We can build on the idea from the previous section to create a function that returns the closest \(k\) neighbors of a given point of interest. To do this, we need our distance function and row_wise_distance from the previous section. Note distance computes the Euclidean distance, while row_wise_distance takes every point in a given DataFrame and elementwise computes the distance between the new point.

# the Euclidean distance
def distance(pt1, pt2):   
    """Return the distance between two points, represented as arrays"""
    return np.sqrt(sum((pt1 - pt2)**2))

def row_wise_distance(row, my_point):
    '''Computes the distance between the given my_point and a single df row'''
    return distance(my_point, np.array(row))

With these functions we can build a function that sorts distances and find the given \(k\) closest points.

def closest_k(df, point, k):
    """Outputs a df containing the k closest rows in the input df to array 'point' """
    df = df.assign(Distance_to_point = df.apply(row_wise_distance, args=(point,), axis=1))
    df = df.sort_values('Distance_to_point') 
    topk = df.head(k)
    return topk

We also want to read from this DataFrame the majority. To do this, it will be easier to encode the labels of ‘cat’ and ‘dog’ as numerical values. So we create a new column with 0 for cat and 1 for dog.

def convert_bool(input_label):
    '''Converts to numerical encoding'''
    if input_label == 'dog':
        return 1
    else: 
        return 0

characteristic_df['Class'] = characteristic_df['Label'].apply(convert_bool)
characteristic_df.head()

	claw sharpness	ear pointiness	Label	Class
0	3.825685	6.406667	cat	0
1	4.763658	1.951387	dog	1
2	6.329188	5.066956	cat	0
3	2.824689	1.649148	dog	1
4	5.949133	4.280015	cat	0

Then we can find the majority category that is closest to the new point. The function below counts the number of labels in each class and compares to find the larger option.

def majority(topkclasses):
    """1 if the majority of the "Class" column is 1's, and 0 otherwise."""
    ones = topkclasses[topkclasses.Class==1].shape[0]
    zeros = topkclasses[topkclasses.Class==0].shape[0]
    if ones > zeros:
        return 1
    else:
        return 0

Putting these functions together we input our feature DataFrame, the new point we want to classify, and the number of neighbors we are interested in, to get a sorted DataFrame. Here we choose \(k=5\). (Please see Section 21.4: Multiple Classes. for an exploration into how to choose \(k\)). Then we use the majority function to count the majority class within the \(k\) closest neighbors.

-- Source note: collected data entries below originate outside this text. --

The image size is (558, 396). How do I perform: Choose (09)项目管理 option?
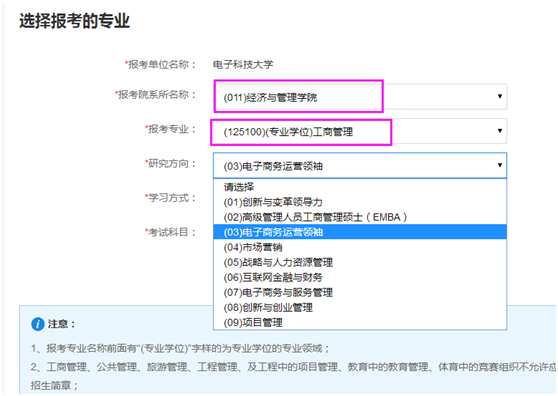tap(360, 322)
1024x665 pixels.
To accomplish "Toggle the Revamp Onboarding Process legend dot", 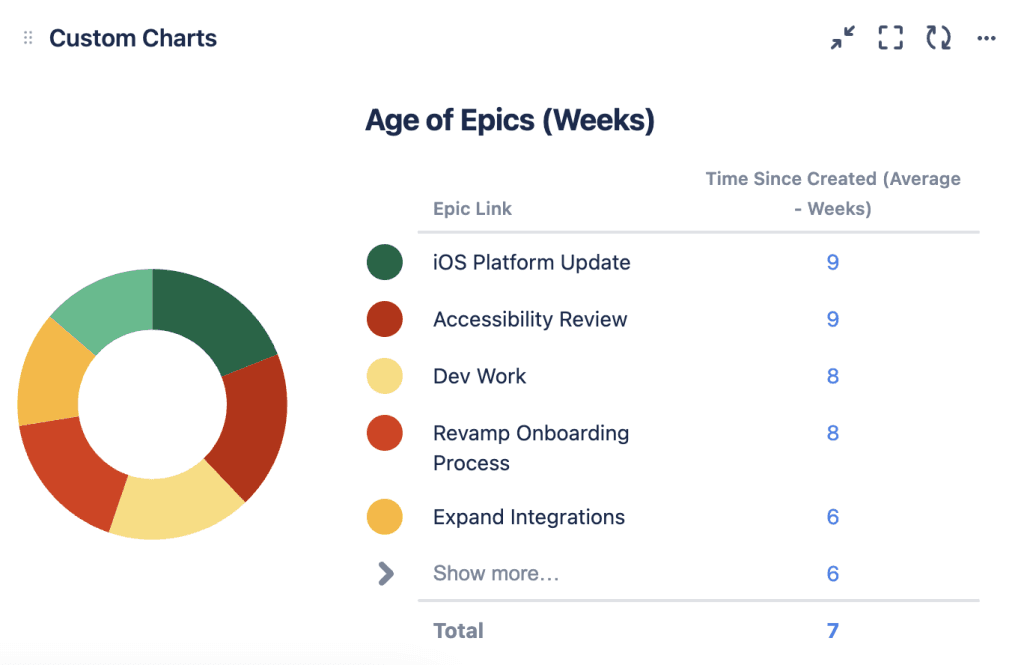I will point(385,434).
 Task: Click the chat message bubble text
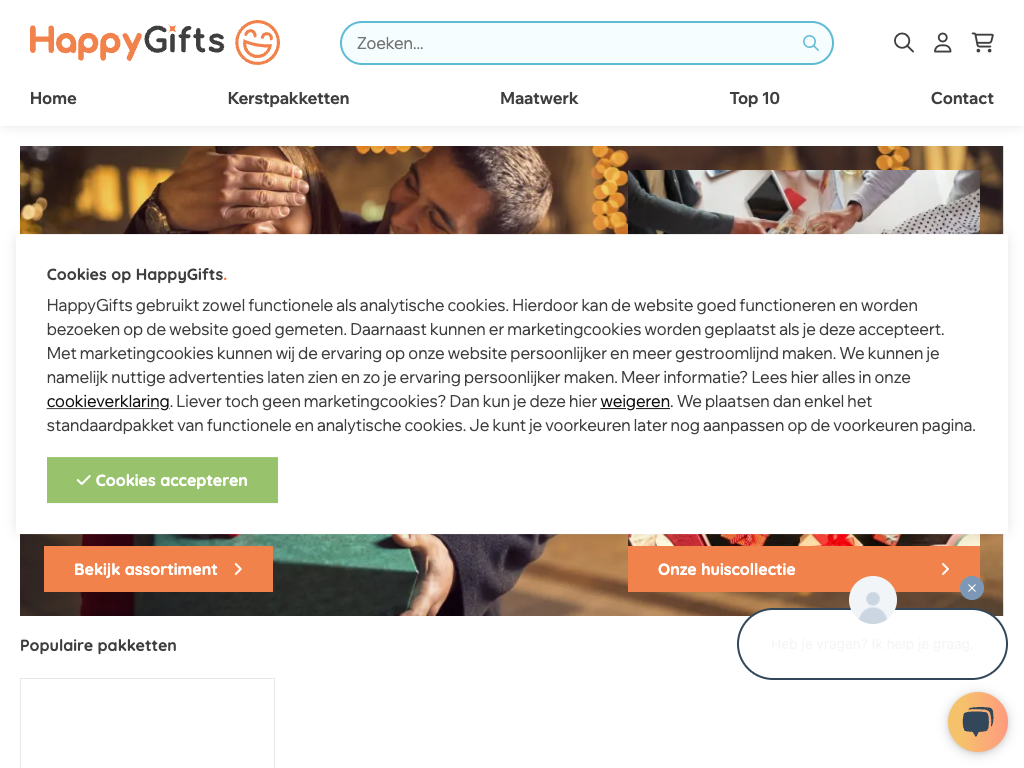[872, 644]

top_k = closest_k(characteristic_df[['claw sharpness', 'ear pointiness']], point = np.array([5.8,4.9]), k = 5)
top_k.join(characteristic_df['Class'])

	claw sharpness	ear pointiness	Distance_to_point	Class
24	5.422290	4.963878	0.383073	1
2	6.329188	5.066956	0.554901	0
12	6.168168	4.426849	0.599516	0
4	5.949133	4.280015	0.637670	0
7	5.385259	3.926157	1.058480	0

majority(top_k.join(characteristic_df['Class']))

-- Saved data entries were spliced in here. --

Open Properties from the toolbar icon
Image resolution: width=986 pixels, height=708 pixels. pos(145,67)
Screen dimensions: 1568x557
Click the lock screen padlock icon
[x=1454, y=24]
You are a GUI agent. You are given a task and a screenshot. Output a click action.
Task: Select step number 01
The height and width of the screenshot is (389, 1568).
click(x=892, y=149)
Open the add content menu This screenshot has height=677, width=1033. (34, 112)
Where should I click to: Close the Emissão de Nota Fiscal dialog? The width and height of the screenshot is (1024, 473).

We see the majority of the class labels for the 5 closest neighbors is 0: ‘cat’. Therefore we label this new point as ‘cat’. See below for a visualization.

../../_images/ca7496662cd24f4ca2870f95f22ee26e7b4e306a29e822c2193276d7a896b36b.png

This is the general idea for kNN classification, but there are some questions that still remain. For the example above, when we chose k = 1 we got a different classification than k = 5. How do we choose a value for k in a general classification problem? Additionally, we might wonder Is there a sense of accuracy for this algorithm? In other words, how can we measure how well this classification algorithm actually classifies new data? And what about the data itself? How can we standardize the data so that, regardless of units, we get the same classification?

All of these questions are investigated in the next two sections.